--- LESETEXT ---
Die faschistischen Demonstranten drücken aus, worin die offizielle staatliche Politik in Polen besteht. Anfang 2018 verbot die polnische Regierung unter Führung der rechtsextremen Partei Recht und Gerechtigkeit (PiS) jedwede Äußerung zu Verbrechen, die von Polen während des Holocaust an Juden begangen wurden. Seitdem wurden zahlreiche Historiker, die sich mit dem polnischen Antisemitismus und den antijüdischen Pogromen beschäftigen, entlassen.
Im November marschierten prominente Politiker und Regierungsvertreter am polnischen Unabhängigkeitstag Seite an Seite mit Faschisten aus Polen und anderen europäischen Ländern. Unter ihnen befand sich auch der polnische Premierminister Mateusz Morawiecki, der am 27. Januar an der offiziellen Gedenkfeier in Auschwitz teilnahm.

--- DATENZEILEN ---
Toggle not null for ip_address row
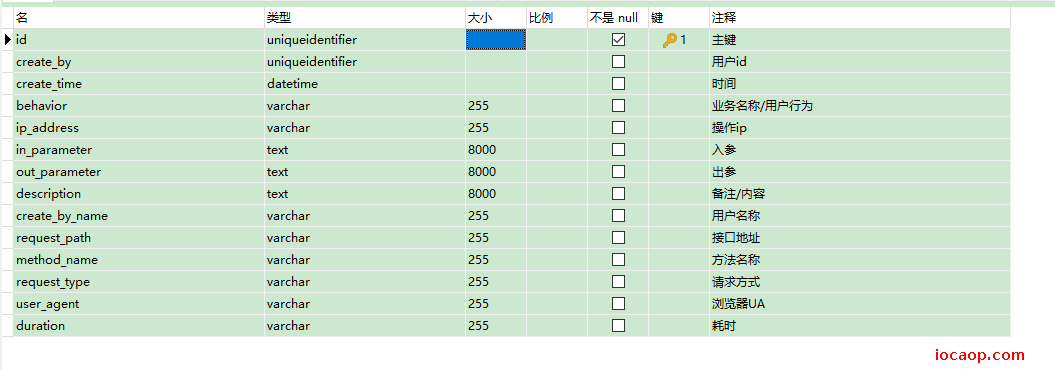The height and width of the screenshot is (370, 1055). pos(618,128)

--- SCHRIFTLICHE AUFGABE 1 ---
Schreiben Sie einen Abschnitt aus dem Lesetext wortgetreu ab. Beginnen Sie bei den Worten „Die faschistischen Demonstranten“ und enden Sie nach „Pogromen beschäftigen, entlassen.“.
--- SCHRIFTLICHE AUFGABE 2 ---
Nennen Sie alle Zeitangaben im Lesetext, die einen Monat oder ein Jahr enthalten.
--- SCHRIFTLICHE AUFGABE 3 ---
Welche Partei führt laut Lesetext die polnische Regierung?

--- RICHTIGES ERGEBNIS 1 ---
Die faschistischen Demonstranten drücken aus, worin die offizielle staatliche Politik in Polen besteht. Anfang 2018 verbot die polnische Regierung unter Führung der rechtsextremen Partei Recht und Gerechtigkeit (PiS) jedwede Äußerung zu Verbrechen, die von Polen während des Holocaust an Juden begangen wurden. Seitdem wurden zahlreiche Historiker, die sich mit dem polnischen Antisemitismus und den antijüdischen Pogromen beschäftigen, entlassen.

--- RICHTIGES ERGEBNIS 2 ---
Anfang 2018
Im November
am 27. Januar

--- RICHTIGES ERGEBNIS 3 ---
Die rechtsextreme Partei Recht und Gerechtigkeit (PiS).